#### WHAT IS BEING ASKED:
Reproduce every line of the items below verbatim, omitting the pictures.

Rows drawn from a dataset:
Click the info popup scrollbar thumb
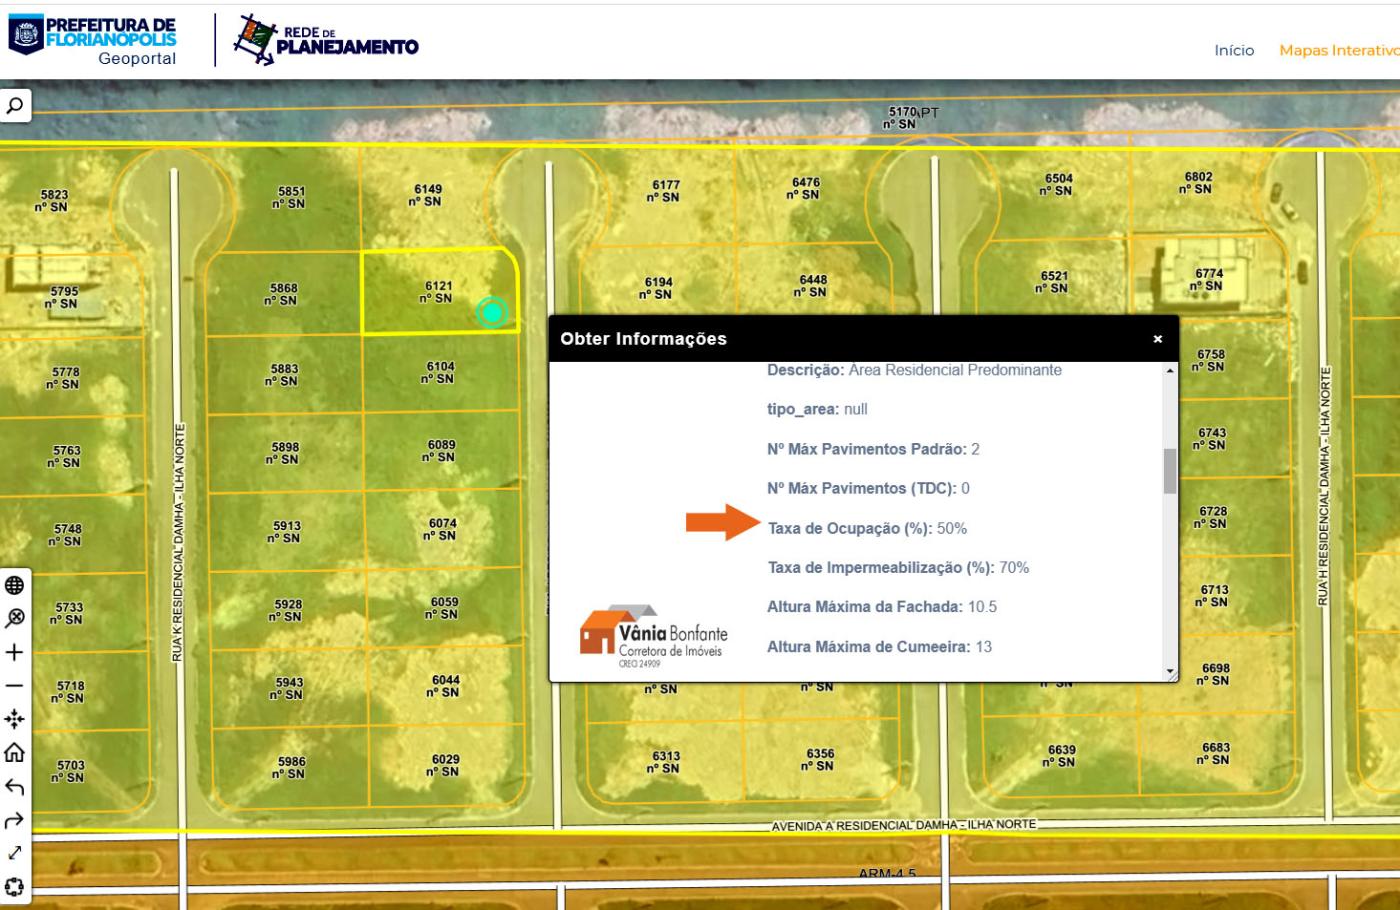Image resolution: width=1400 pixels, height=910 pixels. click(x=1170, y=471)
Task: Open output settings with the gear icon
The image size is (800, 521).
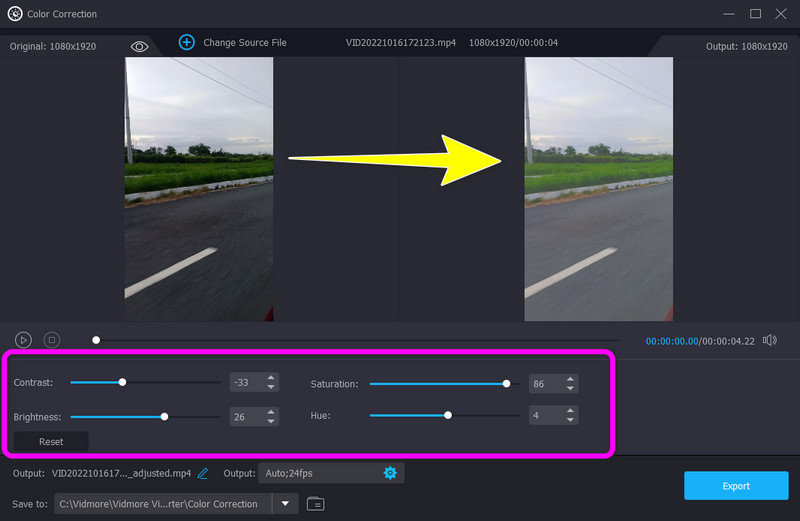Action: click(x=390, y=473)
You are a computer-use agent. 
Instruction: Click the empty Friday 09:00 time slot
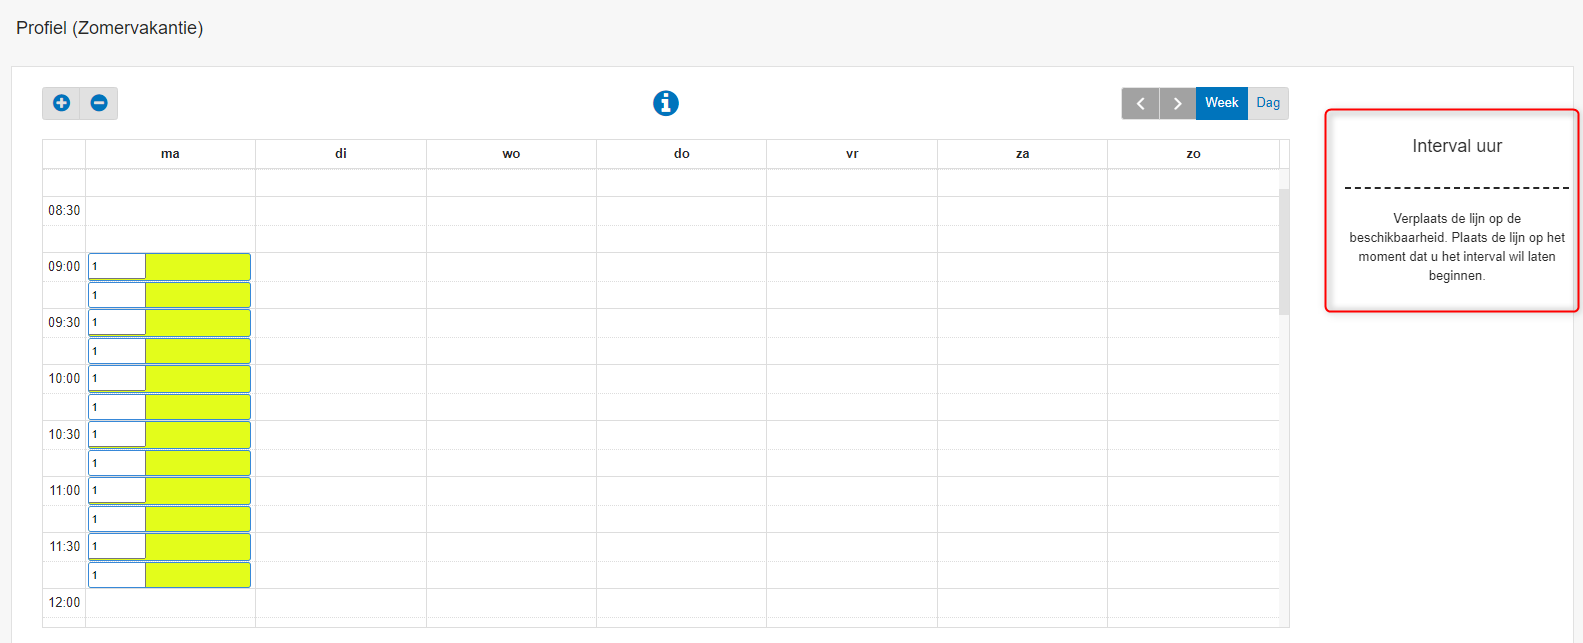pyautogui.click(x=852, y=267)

#### WORKED SOLUTION:
Click the info popup scrollbar thumb
Image resolution: width=1400 pixels, height=910 pixels. click(x=1170, y=471)
Task: Open output settings with the gear icon
The image size is (800, 521).
Action: click(x=390, y=473)
You are a computer-use agent. 
Instruction: Click the empty Friday 09:00 time slot
pyautogui.click(x=852, y=267)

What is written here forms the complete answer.